Early intervention with neuroprotective strategies in children with cerebral palsy may be key to improving their quality of life, according to Australian researchers.

In a narrative review published in the MJA, clinicians at the Children’s Hospital at Westmead, Concord Centre for Mental Health, Kids Neuroscience Centre and  Royal Children’s Hospital Melbourne, looked at cerebral palsy reviews and studies over the last 20 years to figure out which treatments and guidelines worked the best.

They concluded that while the incidence of cerebral palsy was declining in Australia, early interventions with targeted therapies in cerebral palsy were showing promising results in altering the natural history of cerebral palsy as well as enhancing patient activities.

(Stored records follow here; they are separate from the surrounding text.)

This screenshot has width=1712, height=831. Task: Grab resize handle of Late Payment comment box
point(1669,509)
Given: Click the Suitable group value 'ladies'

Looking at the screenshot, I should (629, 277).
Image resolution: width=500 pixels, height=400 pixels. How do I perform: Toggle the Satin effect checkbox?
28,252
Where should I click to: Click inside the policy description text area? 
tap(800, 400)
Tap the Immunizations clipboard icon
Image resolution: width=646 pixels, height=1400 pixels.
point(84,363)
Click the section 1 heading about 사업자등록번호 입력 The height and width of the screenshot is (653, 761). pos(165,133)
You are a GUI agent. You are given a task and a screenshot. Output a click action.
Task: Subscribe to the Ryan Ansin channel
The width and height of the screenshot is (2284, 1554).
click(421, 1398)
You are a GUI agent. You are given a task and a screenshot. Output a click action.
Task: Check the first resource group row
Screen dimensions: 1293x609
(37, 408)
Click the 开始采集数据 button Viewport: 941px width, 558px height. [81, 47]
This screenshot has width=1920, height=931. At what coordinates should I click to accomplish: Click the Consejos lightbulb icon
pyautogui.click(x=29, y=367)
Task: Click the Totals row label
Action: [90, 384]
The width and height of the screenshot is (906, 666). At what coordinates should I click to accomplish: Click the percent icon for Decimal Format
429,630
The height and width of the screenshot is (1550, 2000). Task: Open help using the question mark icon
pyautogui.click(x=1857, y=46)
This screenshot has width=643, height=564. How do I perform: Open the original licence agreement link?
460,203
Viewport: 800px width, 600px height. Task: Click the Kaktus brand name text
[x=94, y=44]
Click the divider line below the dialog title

Currently there were two multicentre Australian trials evaluating the effect of early intervention in infants identified to be at high risk of developing cerebral palsy, according to authors Dr David Graham, Dr Simon Paget and Dr Neil Wimalasundera

GAME (goals, activity, motor enrichment) is a goal-oriented, activity-based, environmental enrichment therapy program for children under 6 months of age who are at high risk of developing cerebral palsy. REACH (Rehabilitation Early for Congenital Hemiplegia) is a trial for children aged between 3 and 9 months who have been identified as having congenital hemiplegia; the study is designed to compare the efficacy of modified constraint-induced movement therapy with infant bimanual therapy.

“The aim of these trials is to establish an evidence base for early intervention; children at high risk or children with an early diagnosis of cerebral palsy can then be streamlined into evidence-based interventions,” they wrote.

Their review also highlighted common challenges in the management of cerebral palsy, which include spasticity and dystonia, management of pain, hip surveillance, sleep and feeding, swallowing and nutrition.

In the meantime, as disease-modifying treatment options are limited, they recommended that treatment should focus on treating disability and managing associated comorbidities, based on the the “six Fs framework:

  • Function: how a child performs an activity is not important, the goal is to allow them to try.
  • Family: the family is the essential environment of the child and they know the child best; supports and resources for the whole family are vital to the child’s health.
  • Fitness: all children need to be physically active, regardless of the disability status; health promotion is more than a focus on remediating disability.
  • Fun: childhood is about fun, and it is incumbent upon caregivers to find out what the child wants to do.
  • Friends: social development is an important aspect of child development, regardless of ability; it is the quality of relationships that matters.
  • Future: child development is all about becoming, and this encompasses the other five Fs; the goals and expectations need to be considered in light of the present realities.”

“Early interventions with targeted therapies are showing promising results in altering the natural history of cerebral palsy as well as enhancing patient activities,” the authors wrote.

“There remain many challenges in the management of a child with cerebral palsy, but there exist a number of interventions with a good evidence base.”